After two decades of work, the company tasked with collecting payments on government-financed student loans from borrowers who declare bankruptcy has helped create a system that treats student debt far more harshly than other borrowing. The company’s zeal for the task has led it to hound cancer survivors and other unfortunate, hard-working souls, and has reshaped the relationship between student loans and bankruptcy law in ways that exacerbate the country’s trillion-dollar student loan problem.
Congress created the Educational Credit Management Corporation (ECMC) indirectly in the early 1990s when it sought to tackle the high rate of default on student debt by giving the Department of Education (DOE) “a set of unprecedented collection tools” such as garnishing wages and tax rebates, the New York Times explains. ECMC, founded in 1994, is the largest of the private companies that the DOE uses to exercise those collection tools during bankruptcy proceedings.
Unlike most forms of debt, student loans are very difficult to discharge in bankruptcy court, in many ways thanks to ECMC. The bankrupt borrower must prove that her case represents an “undue hardship,” and lawyers from ECMC will be there to push back hard. The concept of undue hardship began as a somewhat malleable one, with bankruptcy judges free to exercise their discretion in determining whether borrowers faced sufficient hardship to justify discharging student loan debt. But after almost 20 years of ECMC efforts, judges have lost that freedom. A 2009 victory for ECMC in a federal appeals court curtailed the definition of “undue hardship” for student debts, making it much much harder for put-upon borrowers to get out from under the cost of their degrees.
In some of those court cases, ECMC has also made alarming arguments. In 2012, the company fought for the right to demand repayment from a woman who tightened her belt and charged her son rent when her husband fell so ill that he couldn’t work. The company told a judge that Karen Schaffer was spending an awful lot of money dining out for someone who was bankrupt, and cited her McDonald’s receipts. “I was taking care of Ron and working a full-time job, so lots of times I didn’t have time to fix dinner,” she told the Times, “or I was just too darn tired.” In another case, ECMC began garnishing the Social Security checks of a woman who had already proven in court six years earlier that their records were wrong and she had repaid her student loans in full, earning multiple sanctions from multiple judges. In a third, ECMC lawyers told a judge that a cancer survivor with massive unexpected medical bills shouldn’t be eligible to have her student debt discharged in bankruptcy because she was young and “survival rates for younger patients tend to be higher.”
Today, default rates for student loans are triple what they were in the years before the Great Recession.

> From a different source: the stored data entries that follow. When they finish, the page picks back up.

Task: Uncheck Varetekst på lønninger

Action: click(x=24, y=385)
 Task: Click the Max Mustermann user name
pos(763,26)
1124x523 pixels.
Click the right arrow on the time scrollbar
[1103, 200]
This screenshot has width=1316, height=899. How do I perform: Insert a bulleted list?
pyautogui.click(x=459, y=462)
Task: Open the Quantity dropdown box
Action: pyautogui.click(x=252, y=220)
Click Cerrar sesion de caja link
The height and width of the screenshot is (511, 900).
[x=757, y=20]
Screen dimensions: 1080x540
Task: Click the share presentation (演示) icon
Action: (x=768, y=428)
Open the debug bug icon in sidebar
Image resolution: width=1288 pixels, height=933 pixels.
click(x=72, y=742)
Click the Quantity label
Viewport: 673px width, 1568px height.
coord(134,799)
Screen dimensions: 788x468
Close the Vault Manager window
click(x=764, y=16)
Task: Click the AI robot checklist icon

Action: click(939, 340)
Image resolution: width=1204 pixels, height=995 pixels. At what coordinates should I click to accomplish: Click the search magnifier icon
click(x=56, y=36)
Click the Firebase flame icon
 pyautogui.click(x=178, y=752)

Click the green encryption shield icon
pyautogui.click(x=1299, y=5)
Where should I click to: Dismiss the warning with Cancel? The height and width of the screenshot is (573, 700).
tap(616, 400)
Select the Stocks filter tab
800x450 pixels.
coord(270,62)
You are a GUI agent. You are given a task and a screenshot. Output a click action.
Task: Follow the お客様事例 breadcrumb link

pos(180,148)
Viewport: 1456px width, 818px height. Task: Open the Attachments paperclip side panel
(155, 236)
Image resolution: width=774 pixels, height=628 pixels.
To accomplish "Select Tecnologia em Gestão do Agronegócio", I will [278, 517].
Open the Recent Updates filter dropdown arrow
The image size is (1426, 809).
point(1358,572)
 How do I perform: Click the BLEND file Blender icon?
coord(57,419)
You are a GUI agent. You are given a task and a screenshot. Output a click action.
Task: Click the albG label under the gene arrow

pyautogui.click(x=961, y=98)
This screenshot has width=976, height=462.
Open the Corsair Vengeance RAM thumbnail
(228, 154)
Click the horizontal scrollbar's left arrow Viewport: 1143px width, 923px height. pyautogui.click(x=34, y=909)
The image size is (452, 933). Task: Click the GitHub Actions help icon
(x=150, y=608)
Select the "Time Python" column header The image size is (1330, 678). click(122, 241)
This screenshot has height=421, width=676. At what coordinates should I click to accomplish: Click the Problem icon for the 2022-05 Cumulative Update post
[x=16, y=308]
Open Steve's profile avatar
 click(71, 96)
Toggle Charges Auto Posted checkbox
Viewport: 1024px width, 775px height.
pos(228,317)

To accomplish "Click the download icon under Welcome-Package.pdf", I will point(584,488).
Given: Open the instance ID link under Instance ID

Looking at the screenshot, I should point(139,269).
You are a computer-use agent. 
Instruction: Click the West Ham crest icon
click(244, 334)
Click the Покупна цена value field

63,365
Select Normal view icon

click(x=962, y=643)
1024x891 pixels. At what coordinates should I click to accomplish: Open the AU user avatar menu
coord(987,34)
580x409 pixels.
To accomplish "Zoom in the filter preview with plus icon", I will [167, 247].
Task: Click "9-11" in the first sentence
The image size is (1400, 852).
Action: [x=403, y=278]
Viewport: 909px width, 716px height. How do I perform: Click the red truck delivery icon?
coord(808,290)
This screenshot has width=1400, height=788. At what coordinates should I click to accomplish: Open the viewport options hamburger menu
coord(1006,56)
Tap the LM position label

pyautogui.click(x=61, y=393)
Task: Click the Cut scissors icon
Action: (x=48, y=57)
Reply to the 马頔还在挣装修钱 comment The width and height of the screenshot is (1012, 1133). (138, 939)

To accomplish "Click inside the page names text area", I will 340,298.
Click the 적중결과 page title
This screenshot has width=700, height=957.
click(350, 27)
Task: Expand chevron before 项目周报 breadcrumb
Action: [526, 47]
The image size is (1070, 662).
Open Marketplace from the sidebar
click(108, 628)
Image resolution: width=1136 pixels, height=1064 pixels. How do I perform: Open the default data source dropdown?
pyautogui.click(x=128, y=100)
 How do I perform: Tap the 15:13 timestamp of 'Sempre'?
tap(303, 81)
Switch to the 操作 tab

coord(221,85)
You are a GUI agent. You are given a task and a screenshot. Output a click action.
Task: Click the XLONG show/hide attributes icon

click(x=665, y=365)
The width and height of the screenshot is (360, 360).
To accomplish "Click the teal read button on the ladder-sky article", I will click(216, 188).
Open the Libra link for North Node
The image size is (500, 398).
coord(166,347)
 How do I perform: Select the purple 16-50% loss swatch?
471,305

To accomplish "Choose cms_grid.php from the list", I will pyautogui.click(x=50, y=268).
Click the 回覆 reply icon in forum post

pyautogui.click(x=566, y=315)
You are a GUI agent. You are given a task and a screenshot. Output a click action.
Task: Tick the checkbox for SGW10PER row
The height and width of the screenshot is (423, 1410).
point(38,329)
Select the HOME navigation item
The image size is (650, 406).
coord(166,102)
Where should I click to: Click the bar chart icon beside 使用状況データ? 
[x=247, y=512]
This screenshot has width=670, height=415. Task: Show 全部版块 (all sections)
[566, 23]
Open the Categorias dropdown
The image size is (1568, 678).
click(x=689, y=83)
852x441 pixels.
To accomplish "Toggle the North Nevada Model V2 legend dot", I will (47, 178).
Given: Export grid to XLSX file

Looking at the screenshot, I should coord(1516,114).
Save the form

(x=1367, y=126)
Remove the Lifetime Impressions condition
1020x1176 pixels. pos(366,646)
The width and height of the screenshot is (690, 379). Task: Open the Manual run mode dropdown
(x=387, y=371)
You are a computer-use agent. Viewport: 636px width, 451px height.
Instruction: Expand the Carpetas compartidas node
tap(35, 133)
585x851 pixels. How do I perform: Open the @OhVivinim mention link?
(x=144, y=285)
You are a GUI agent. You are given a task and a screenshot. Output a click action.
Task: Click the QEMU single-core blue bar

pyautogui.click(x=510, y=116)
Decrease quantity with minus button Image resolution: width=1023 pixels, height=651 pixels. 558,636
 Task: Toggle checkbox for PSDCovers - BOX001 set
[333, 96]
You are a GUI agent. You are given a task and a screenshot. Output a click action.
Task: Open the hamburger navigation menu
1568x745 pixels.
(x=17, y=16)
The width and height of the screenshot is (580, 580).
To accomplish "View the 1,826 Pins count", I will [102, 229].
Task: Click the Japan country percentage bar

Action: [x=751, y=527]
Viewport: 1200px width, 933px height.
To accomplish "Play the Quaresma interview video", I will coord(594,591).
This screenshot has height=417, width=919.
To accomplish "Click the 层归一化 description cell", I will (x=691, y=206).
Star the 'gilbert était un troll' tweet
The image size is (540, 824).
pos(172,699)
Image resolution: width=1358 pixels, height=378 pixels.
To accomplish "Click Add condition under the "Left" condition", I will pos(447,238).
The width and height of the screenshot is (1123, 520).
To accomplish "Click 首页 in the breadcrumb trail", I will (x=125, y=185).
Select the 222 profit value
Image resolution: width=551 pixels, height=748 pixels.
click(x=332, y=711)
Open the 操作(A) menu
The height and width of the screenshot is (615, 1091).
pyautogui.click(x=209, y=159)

One in every eight student borrowers is in default. The trillion-dollar student loan overhang undermines economic growth for everyone in the country and reduces the earnings power of the indebted borrowers by $4 trillion. Students are as likely to default as they are to enroll in an income-based repayment plan.
One elegant approach to the problem would be to roll back some of ECMC’s successes at making bankruptcy court inhospitable for struggling student debtors. By making student debt dischargable in bankruptcy and tying student loan access to school performance metrics, Center for American Progress experts Joe Valenti and David Bergeron argue, Congress could both reduce the harmful effects of the current debt overhang and improve the future outlook of the student loan system.